__DATA SHOWN__:

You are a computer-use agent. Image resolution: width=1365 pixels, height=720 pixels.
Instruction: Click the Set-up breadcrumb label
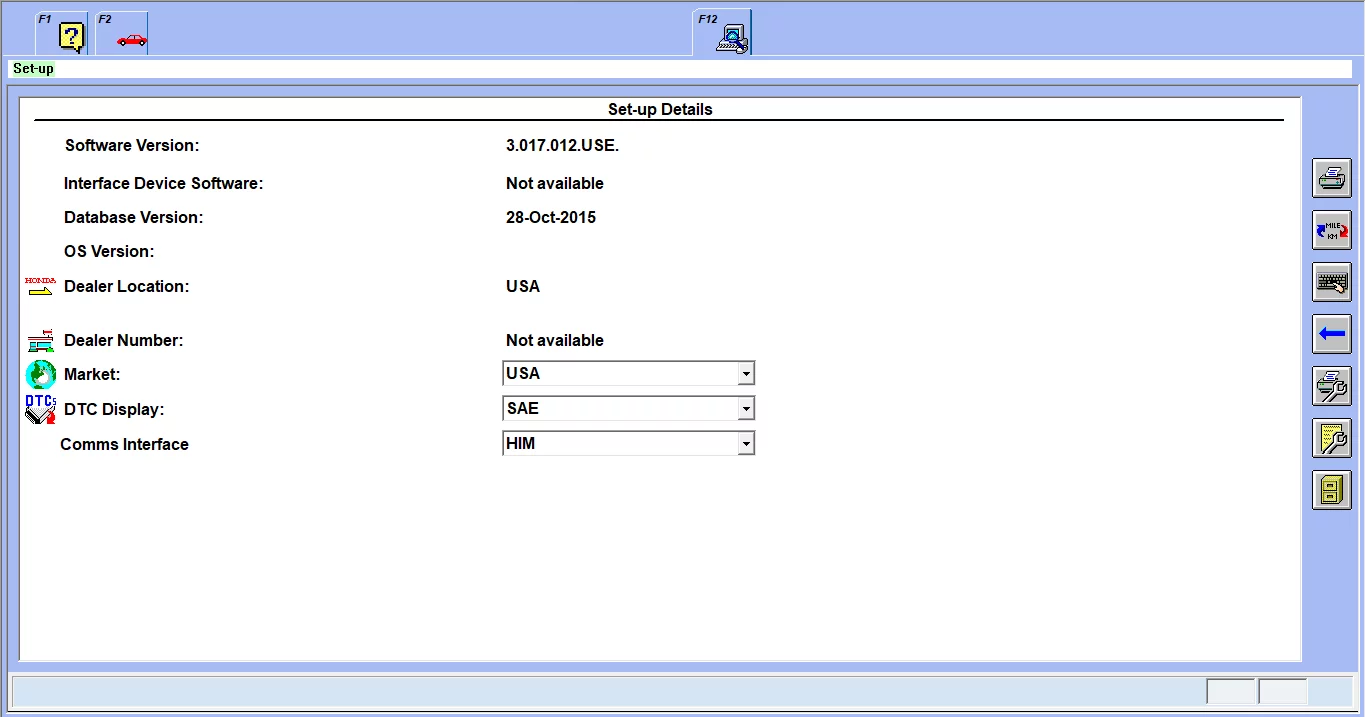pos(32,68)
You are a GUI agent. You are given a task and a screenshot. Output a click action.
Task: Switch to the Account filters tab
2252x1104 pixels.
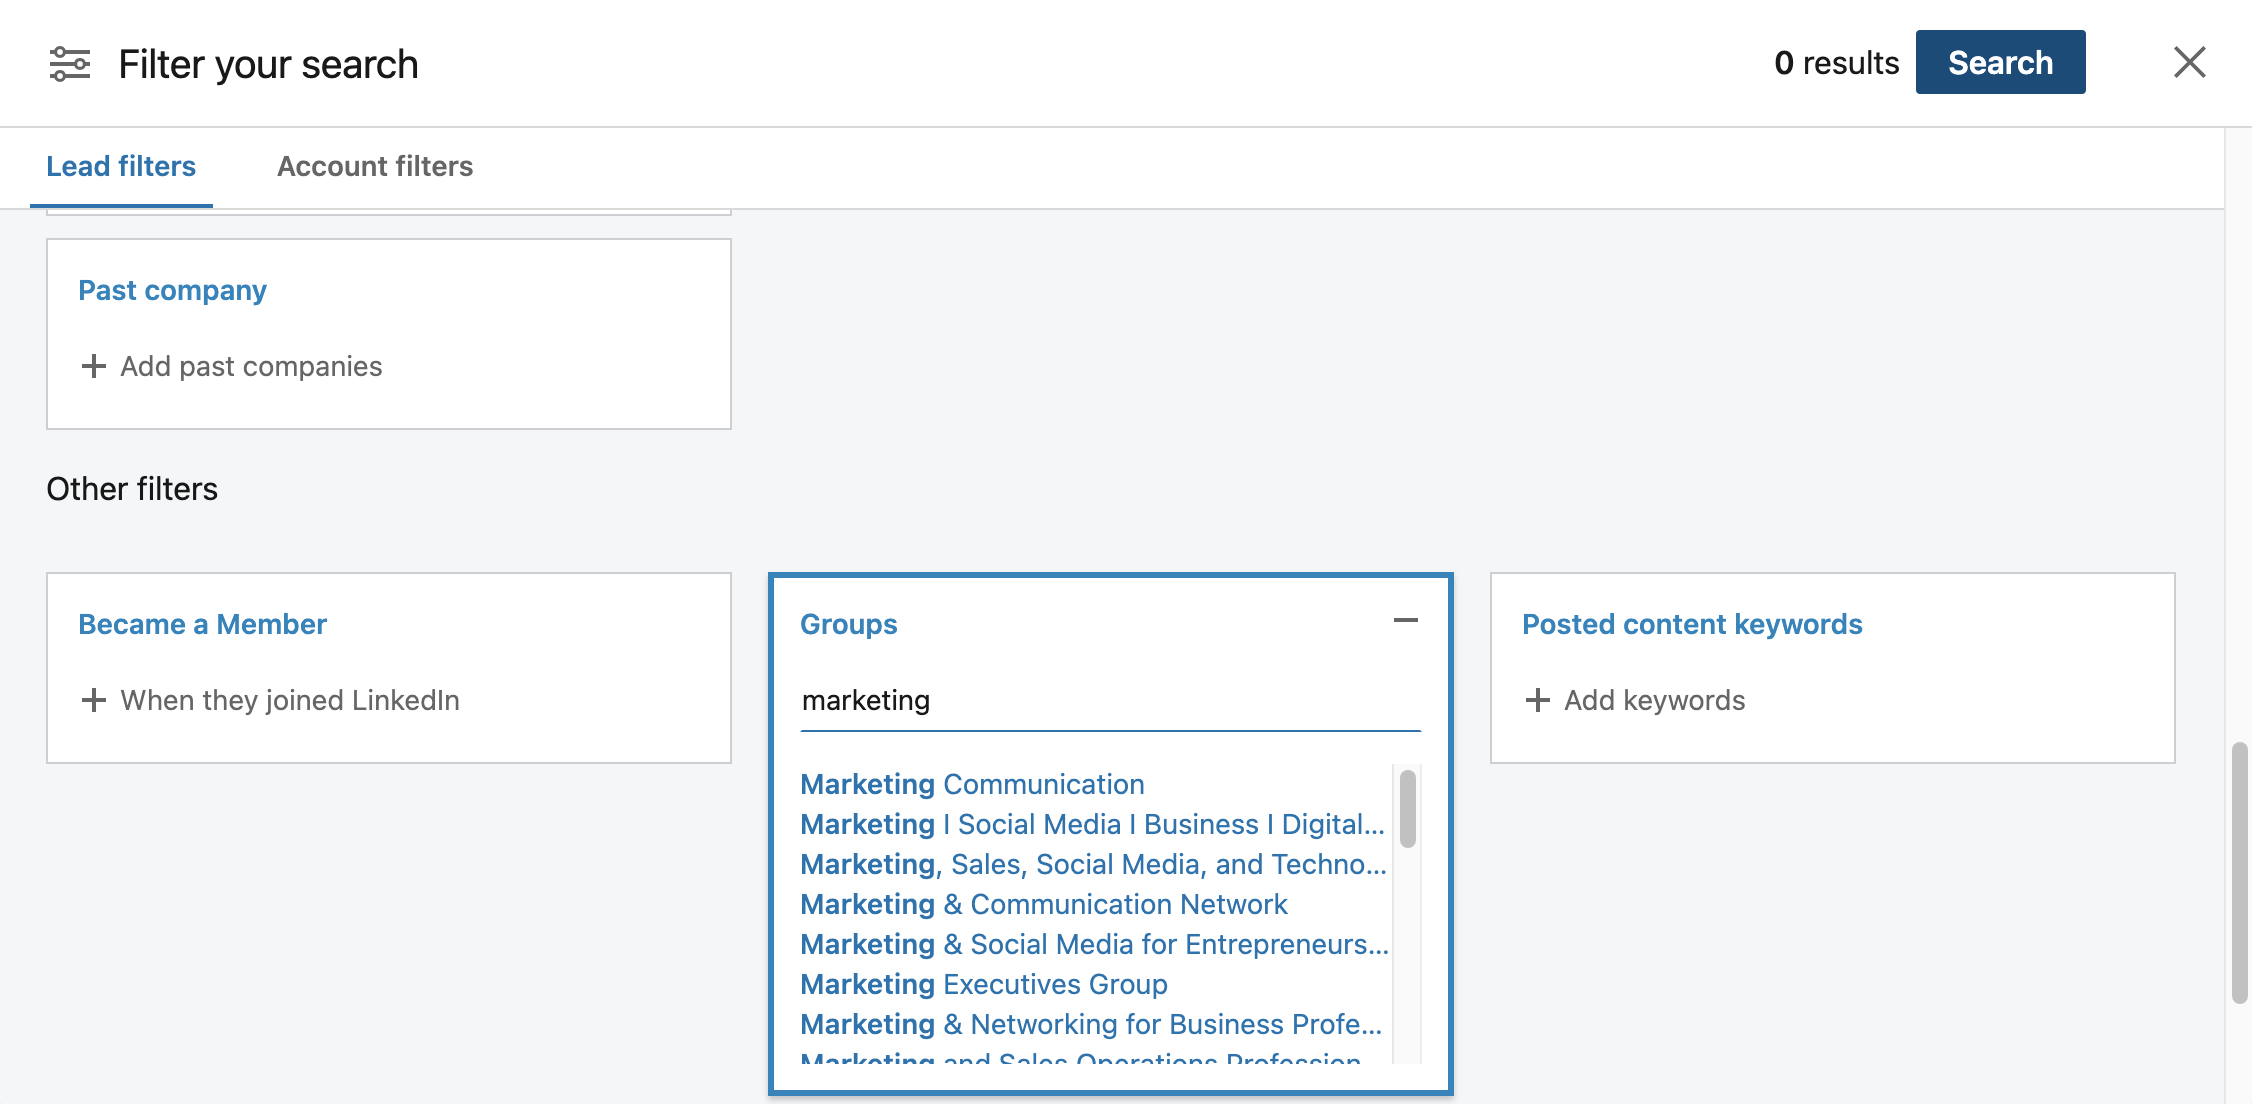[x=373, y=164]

__EXERCISE BRIEF__: From the entries above, select each line containing the string "agent".

__RESPONSE AREA__:
You are a computer-use agent. Image resolution: width=1365 pixels, height=720 pixels.
You are a GUI agent. You are given a task and a screenshot. Output a click action.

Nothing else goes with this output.